As I journey into introspection..."When we are no longer able to change a situation, we are then challenged to change ourselves."


Tuesday, December 17, 2013

Spam Wishers...

Location: Nassau, The Bahamas
So, I had someone ask me, “Why do you always have to ‘interrogate’people about PTC sites (Pay To Click), you do know that most of them are real, right?”

First of all; please don’t ever fool yourself into believing that most PTC sites are real, that is absolutely false!  Second of all; I have nothing against PTC sites; there are some fairly reasonable to excellent ones out there.  I do, however, strongly oppose persons foolishly chasing every PTC rainbow they see…and submitting my email and or any other personal information about me to random websites.  That is a very bad practice.  And unfortunately, sometimes our bad practices deflect upon others.

Here are the top three reasons why I interrogate you:

(1) I hate spam!
(2) I hate spam!
(3) I hate spam!

I wouldn't wish spam on my worst enemy!  (OK, maybe that's an exaggeration!)

As outlined in an about.com blog, titled How Do Spammers Get My Email Address, most people “unwittingly” pass out their email addresses and other personal information to spammers and scammers.  Of course, there are other ways they can acquire your email address, but it is important to be accountable for your actions online – just as you are in person, I’m sure. 

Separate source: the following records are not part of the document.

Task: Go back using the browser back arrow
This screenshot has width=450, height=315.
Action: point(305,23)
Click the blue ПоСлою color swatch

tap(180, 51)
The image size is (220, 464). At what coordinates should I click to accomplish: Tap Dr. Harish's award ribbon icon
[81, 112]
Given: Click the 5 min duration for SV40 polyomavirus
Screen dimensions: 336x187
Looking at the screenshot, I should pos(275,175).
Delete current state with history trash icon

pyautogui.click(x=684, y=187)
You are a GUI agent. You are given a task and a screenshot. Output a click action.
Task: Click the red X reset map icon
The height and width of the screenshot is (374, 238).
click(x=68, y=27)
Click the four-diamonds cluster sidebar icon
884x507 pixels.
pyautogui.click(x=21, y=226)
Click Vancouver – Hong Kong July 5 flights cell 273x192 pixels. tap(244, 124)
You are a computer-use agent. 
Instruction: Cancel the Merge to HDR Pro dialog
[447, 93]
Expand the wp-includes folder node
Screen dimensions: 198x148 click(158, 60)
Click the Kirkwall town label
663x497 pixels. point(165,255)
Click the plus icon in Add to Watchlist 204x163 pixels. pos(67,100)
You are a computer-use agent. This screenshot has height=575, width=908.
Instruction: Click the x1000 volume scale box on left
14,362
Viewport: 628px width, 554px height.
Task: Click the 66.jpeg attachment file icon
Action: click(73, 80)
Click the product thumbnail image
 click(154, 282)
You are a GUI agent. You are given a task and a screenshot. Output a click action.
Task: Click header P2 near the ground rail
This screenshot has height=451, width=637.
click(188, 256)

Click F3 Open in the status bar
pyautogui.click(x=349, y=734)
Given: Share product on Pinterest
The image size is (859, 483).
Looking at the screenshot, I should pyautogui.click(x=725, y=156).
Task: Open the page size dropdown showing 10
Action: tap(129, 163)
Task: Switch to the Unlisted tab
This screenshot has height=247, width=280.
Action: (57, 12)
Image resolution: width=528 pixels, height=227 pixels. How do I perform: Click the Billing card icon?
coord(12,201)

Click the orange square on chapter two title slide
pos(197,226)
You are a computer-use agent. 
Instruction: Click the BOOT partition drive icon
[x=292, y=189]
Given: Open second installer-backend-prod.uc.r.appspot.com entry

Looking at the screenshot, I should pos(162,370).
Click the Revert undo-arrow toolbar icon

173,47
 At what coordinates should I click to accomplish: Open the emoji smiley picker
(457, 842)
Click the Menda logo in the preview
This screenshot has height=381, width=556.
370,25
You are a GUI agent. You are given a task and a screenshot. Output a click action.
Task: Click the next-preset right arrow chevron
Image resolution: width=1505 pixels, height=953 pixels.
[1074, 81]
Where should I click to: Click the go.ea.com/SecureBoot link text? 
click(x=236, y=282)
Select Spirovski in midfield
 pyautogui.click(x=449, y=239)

The reality is that most of these so called PTC sites are frauds.  Simple, yet clearly effective phishing scams.  Their intention is to create data bases to be sold to whomever is willing to pay for them.  Whether those purchasers are advertisers or hackers does not matter because dishonest money knows no boundary.  Advertisements for products that I have no interests in is one thing, but there’s no telling what will end up in my inbox once your (you being one of my contacts) email or other social media is hacked into. 

One of the most enticing (and most effective) 'email volunteer' methods that scammers use is the unbelievable money offer.  Personally, I say that if an online money venture seems too good to be true, it most likely is.  There are many opportunities for making money online, but it is important to learn to separate the real from the fake.  Please know that NO ONE will give you ‘free money’, and ‘easy money’ comes with time, after finding your niche.  There are literally millions of blogs out there that can guide you in this.  I found this one; “Your PTC Coach” quite simple to follow.

Here is my personal guide for avoiding spams and scams…

1.         Investigate a website before committing to anything (even a seemingly benign email submission).  If you come across a site that totes some incredible offering, such as “become a millionaire by sitting at home doing nothing” or “we have the key to eternal life” – “…submit your email to find out how…” Please run away!

2.         A PTC site that offers more than $0.10 per click (just to click a link) should be approached with caution – a site that offers dollars per click is out of the question.  There are PTC sites out there that do in-fact pay their users, but they do so in cents or fractions of a cent.  You’re not honestly going to make hundreds of dollars in a short period of time doing this.  The best approach to making money online is by applying the same principals you apply offline – put in work!

3.         Be careful about replying to emails from unfamiliar sources.  If you receive a special offer or subscription of some sort from a source that you do not recall signing up for, chances are, you didn’t.  By attempting to “claim your prize” or “cancel subscription,” you are infact inviting spam by indicating that your email address is active.  If you are not one hundred percent certain about an email offer, I would recommend opening another tab and conducting a Google search of the sender (if you’re as anal as I am) or simply disregard and delete.

4.         Some spammers will also email you using the name of a friend who’s email they have already acquired.  Review and carefully consider messages that appear to come from your friends asking you to “check this out!” especially if it comes from a friend who very rarely or never sends you links. 

5.         If you are considering joining a site, carefully gauge the level of interaction/feed back you receive from a potential venture – particularly those who require you to invest your own monies.  Generally speaking (online and off), investors love to share all the gory details with potential affiliates/associates – they are usually very excited to ‘win’and to show you how you too can 'win'.  So if you find that a particular site does not answer your questions thoroughly, you may want to reconsider investing your time and/or money.

The internet can be fun and full of wonder as long as we make proper use of it.  We would do well to remember to ascribe to the concept of personal accountability.  Failure to do so makes you liable to ruin not only your own online experience, but that of others (namely mine) in your social network as well.